UDC 903.2
S. P. Nesterov 1, I. A. Durakov 2, O. A. Shelomikhin 3
1 Institute of Archeology and Ethnography SB RAS
17 Akademika Lavrentieva Ave., Novosibirsk, 630090, Russia
E-mail: nesterov@archaeology.nsc.ru
2 Novosibirsk State Pedagogical University
28 Vilyuiskaya St., Novosibirsk, 630126, Russia
E-mail: idurakov@yandex.ru
3 Blagoveshchensk State Pedagogical University
104 Lenin St., Blagoveshchensk, 675000, Russia
E-mail: istfil@bgpu.ru
EARLY COMPLEX OF THE URIL CULTURE FROM THE BUKA KEY ON THE BUREYA RIVER*
The article analyzes the early materials of the Ural culture from the multi-layered monument Bukinskiy Klyuch-1 on the Bureya River. The most significant artifacts in this complex should be considered an iron rod and a bronze lapel plaque-a stripe of the Karasuk appearance. Judging by the composition of stone tools, human economic activity at the Early Ural site was associated with hunting and fishing. A large number of flakes and chips, the presence of nuclei, chippers, anvils indicate the manufacture of the necessary stone tools directly at the site of the parking lot.

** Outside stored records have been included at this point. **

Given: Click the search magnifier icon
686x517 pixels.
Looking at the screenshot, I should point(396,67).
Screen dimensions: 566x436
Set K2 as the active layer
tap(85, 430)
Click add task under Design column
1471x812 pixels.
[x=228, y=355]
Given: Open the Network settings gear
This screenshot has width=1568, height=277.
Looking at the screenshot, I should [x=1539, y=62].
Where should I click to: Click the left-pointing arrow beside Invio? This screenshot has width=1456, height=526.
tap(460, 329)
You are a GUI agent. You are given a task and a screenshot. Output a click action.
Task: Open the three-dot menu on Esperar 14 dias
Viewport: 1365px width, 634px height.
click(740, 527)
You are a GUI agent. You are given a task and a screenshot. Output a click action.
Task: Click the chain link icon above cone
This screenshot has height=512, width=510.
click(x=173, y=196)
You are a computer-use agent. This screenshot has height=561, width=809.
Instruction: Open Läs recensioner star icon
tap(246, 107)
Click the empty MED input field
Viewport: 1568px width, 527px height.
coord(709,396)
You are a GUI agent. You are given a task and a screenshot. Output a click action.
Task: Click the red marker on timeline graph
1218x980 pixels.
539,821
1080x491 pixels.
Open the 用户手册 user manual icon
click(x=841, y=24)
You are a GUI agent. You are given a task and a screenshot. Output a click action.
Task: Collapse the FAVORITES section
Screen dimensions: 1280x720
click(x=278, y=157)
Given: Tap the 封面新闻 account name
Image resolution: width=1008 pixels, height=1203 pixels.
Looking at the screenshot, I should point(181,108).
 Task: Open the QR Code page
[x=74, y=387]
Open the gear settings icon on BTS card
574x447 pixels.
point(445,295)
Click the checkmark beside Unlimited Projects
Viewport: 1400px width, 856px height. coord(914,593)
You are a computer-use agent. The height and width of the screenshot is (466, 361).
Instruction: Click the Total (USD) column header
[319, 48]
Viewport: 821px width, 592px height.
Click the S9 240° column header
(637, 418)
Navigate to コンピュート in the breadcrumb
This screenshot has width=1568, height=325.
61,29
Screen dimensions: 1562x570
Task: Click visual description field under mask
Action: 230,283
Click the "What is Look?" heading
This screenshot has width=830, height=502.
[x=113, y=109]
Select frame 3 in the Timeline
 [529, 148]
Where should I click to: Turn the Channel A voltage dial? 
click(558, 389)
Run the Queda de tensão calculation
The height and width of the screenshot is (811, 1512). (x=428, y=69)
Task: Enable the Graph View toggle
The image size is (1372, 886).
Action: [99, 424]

The complex of signs of human economic activity on Bukinskoe Klyuch-1, the lack of housing structures, the haphazard arrangement of bonfires indicate that, most likely, it was a seasonal hunting and fishing camp of irregular visits. The presence in one complex of the Uril culture, which replaced the Late Neolithic Osinoozersk culture in the Western Amur region, of bronze and iron objects that may be replicas of Karasuk products; local iron production; new radiocarbon dates that allow us to speak about the origin of the Uril culture in the XII century BC. However, there is no reason to single out the Bronze Age as a separate chronological stage in the archaeological periodization of the Amur Region's antiquities, at least in its western part. Here, apparently, bronze and iron began to be used simultaneously by the population at the very end of the II-beginning of the I millennium BC.